▸ **Task to complete**: Show all lines of the entries in which the word "portugalproperty" is found.

▸ **The input**:
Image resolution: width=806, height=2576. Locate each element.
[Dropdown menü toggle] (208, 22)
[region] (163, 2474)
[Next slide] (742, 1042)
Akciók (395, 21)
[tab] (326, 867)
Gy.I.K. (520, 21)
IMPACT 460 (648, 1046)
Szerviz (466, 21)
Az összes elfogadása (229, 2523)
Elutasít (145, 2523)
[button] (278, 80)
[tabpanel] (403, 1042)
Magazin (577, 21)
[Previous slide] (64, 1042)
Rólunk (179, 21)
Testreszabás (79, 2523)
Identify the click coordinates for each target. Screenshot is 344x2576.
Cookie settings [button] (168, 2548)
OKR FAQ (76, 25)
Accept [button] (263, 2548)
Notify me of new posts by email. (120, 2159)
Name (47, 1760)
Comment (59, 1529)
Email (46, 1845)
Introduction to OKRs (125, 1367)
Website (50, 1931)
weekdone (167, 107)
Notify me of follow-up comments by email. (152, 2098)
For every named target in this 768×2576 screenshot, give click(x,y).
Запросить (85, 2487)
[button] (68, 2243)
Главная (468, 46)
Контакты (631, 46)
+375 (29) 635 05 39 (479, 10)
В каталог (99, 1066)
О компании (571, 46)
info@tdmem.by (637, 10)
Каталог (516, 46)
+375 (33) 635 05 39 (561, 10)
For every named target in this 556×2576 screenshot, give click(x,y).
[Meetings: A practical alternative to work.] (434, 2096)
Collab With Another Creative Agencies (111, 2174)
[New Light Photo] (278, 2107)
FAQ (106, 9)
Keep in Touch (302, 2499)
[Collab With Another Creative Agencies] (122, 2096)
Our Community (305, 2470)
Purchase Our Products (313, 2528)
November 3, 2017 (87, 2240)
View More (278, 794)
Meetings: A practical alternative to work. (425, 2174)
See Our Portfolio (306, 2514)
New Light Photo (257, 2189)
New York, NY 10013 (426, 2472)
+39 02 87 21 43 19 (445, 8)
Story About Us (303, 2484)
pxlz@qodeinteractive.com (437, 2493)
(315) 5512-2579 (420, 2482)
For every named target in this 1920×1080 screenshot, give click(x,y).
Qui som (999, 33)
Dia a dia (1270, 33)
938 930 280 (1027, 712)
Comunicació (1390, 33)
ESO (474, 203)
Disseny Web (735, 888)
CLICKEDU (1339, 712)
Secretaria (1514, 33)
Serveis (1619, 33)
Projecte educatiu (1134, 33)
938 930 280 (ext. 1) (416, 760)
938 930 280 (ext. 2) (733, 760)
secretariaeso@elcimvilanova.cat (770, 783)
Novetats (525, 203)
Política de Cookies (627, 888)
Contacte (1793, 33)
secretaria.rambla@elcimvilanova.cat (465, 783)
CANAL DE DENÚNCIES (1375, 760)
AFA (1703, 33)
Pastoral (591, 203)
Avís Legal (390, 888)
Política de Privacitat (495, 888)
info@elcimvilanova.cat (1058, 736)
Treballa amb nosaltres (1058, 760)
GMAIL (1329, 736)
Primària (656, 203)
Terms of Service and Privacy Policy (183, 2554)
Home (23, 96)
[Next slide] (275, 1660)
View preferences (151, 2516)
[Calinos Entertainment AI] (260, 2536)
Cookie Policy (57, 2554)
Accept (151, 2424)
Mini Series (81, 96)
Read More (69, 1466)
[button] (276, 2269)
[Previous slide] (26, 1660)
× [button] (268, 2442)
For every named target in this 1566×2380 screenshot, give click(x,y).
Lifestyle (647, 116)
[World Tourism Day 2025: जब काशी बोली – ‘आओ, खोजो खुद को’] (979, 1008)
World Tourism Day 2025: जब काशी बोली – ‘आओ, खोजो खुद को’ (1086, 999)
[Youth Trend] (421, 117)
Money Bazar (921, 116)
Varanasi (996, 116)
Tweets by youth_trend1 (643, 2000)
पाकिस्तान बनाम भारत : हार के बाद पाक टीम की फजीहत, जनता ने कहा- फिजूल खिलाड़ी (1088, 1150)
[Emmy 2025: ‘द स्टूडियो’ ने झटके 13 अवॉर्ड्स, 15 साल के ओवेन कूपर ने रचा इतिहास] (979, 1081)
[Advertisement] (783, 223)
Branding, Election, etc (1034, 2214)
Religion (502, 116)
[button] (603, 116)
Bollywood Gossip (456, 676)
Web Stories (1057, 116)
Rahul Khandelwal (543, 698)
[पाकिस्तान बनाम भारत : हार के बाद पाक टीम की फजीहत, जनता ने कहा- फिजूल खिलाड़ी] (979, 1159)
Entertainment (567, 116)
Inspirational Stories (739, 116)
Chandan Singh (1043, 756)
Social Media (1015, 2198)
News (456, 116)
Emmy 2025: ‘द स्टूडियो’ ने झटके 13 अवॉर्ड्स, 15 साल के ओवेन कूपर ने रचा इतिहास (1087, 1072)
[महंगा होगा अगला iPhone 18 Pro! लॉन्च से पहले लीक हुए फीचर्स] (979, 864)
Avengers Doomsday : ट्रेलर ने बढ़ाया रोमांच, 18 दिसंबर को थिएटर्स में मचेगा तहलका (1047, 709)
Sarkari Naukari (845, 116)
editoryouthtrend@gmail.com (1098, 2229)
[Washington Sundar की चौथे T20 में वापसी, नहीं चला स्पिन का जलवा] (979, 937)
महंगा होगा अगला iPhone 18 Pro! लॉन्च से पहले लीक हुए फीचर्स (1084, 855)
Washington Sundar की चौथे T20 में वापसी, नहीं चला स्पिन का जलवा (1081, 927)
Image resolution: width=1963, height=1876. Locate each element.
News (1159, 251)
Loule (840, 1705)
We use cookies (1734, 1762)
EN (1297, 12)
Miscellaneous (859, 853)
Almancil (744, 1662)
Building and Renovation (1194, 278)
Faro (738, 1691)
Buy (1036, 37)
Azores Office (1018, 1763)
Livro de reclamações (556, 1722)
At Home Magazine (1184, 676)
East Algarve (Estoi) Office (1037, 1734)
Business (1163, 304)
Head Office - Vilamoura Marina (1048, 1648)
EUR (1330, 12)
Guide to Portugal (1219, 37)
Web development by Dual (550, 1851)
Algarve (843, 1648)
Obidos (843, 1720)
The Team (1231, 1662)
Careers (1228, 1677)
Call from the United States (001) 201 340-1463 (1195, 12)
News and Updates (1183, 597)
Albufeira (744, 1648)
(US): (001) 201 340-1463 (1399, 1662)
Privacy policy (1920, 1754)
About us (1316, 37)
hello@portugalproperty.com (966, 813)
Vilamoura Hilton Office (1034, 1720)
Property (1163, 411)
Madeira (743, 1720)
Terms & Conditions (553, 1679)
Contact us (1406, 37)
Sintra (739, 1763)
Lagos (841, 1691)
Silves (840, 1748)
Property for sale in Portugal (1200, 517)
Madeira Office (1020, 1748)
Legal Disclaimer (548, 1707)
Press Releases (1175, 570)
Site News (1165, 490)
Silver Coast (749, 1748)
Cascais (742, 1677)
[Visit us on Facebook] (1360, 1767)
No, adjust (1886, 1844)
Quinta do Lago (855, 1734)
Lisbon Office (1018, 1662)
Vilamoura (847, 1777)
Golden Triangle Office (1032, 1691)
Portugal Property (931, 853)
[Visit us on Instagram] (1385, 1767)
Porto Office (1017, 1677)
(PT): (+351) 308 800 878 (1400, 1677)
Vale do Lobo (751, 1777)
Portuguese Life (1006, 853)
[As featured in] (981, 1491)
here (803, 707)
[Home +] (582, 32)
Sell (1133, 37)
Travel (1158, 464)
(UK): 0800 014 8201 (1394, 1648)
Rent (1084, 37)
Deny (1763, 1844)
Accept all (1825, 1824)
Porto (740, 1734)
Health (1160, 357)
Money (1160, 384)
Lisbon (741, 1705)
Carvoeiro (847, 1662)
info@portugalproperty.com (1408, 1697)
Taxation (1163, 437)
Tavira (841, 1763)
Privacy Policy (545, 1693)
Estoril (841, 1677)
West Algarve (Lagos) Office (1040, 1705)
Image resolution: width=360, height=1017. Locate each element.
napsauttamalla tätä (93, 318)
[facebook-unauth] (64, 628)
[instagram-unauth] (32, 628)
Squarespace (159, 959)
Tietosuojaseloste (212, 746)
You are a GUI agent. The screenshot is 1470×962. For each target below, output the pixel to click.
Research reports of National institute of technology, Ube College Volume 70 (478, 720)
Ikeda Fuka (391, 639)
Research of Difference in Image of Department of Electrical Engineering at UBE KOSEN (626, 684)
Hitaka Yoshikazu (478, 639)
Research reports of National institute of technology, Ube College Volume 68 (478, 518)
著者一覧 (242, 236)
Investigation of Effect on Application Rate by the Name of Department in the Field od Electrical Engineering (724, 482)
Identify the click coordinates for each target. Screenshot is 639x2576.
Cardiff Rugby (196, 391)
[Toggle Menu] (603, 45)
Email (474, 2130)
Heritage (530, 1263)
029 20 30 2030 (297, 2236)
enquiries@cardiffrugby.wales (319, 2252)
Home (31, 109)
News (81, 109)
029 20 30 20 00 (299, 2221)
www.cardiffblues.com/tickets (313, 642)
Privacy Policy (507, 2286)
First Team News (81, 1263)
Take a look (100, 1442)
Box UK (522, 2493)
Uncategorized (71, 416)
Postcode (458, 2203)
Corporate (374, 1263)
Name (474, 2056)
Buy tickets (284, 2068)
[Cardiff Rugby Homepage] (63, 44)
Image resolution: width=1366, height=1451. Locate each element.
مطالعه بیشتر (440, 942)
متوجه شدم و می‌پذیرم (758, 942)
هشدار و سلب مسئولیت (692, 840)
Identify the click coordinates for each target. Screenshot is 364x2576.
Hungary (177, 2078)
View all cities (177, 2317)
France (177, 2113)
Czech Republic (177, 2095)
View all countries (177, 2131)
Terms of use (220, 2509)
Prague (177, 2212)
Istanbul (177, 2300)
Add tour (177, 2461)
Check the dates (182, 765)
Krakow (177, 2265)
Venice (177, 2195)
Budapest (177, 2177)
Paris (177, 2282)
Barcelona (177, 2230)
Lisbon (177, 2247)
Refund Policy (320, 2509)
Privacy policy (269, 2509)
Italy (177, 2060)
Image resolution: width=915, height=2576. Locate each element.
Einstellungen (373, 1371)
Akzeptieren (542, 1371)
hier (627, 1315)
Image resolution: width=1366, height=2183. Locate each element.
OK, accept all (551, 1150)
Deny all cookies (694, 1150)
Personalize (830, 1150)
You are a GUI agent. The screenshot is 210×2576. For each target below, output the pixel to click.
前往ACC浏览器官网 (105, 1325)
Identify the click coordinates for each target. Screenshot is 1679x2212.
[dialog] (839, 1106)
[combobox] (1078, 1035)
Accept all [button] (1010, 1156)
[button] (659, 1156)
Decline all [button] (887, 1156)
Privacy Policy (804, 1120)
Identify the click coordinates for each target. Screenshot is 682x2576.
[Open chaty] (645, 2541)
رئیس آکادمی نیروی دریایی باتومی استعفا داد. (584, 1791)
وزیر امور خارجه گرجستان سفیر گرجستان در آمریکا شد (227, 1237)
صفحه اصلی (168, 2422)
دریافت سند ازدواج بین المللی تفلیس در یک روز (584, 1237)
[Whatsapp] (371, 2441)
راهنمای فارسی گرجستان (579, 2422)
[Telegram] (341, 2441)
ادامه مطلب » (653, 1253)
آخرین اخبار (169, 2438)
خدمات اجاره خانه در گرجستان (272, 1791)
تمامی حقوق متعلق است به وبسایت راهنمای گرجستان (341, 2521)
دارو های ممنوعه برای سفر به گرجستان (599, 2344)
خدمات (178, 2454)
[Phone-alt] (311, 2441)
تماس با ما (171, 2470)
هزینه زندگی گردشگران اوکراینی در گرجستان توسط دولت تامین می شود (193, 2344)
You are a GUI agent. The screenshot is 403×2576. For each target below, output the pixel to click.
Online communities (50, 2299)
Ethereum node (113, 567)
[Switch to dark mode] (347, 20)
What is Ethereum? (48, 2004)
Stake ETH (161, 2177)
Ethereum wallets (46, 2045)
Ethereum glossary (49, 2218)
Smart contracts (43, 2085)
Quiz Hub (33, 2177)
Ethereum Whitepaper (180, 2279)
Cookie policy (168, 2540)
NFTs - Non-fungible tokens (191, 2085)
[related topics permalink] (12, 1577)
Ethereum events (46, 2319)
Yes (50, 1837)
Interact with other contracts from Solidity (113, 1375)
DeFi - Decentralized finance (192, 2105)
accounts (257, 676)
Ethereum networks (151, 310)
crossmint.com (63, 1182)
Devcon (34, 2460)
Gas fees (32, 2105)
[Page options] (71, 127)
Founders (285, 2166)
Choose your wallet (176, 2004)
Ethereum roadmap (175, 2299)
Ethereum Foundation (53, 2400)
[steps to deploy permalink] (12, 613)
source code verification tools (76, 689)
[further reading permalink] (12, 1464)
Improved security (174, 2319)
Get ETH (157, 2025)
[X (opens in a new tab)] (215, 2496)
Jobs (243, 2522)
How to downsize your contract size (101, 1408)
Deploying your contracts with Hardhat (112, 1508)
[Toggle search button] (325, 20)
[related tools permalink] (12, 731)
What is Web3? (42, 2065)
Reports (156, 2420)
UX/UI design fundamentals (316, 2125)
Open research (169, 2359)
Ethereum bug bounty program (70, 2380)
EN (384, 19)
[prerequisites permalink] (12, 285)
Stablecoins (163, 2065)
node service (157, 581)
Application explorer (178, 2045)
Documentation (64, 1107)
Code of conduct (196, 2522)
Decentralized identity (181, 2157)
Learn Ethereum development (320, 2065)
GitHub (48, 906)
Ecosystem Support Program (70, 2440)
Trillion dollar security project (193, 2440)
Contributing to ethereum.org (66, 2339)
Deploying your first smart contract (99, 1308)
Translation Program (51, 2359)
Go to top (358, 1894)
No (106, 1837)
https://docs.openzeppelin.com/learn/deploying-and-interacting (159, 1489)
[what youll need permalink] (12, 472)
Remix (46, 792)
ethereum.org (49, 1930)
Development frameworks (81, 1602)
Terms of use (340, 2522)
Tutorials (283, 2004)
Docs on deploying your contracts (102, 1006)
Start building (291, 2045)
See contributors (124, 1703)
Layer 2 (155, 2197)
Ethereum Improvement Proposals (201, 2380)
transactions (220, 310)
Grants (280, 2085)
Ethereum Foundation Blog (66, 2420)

▸ **Reply**:
hello@portugalproperty.com (966, 813)
info@portugalproperty.com (1408, 1697)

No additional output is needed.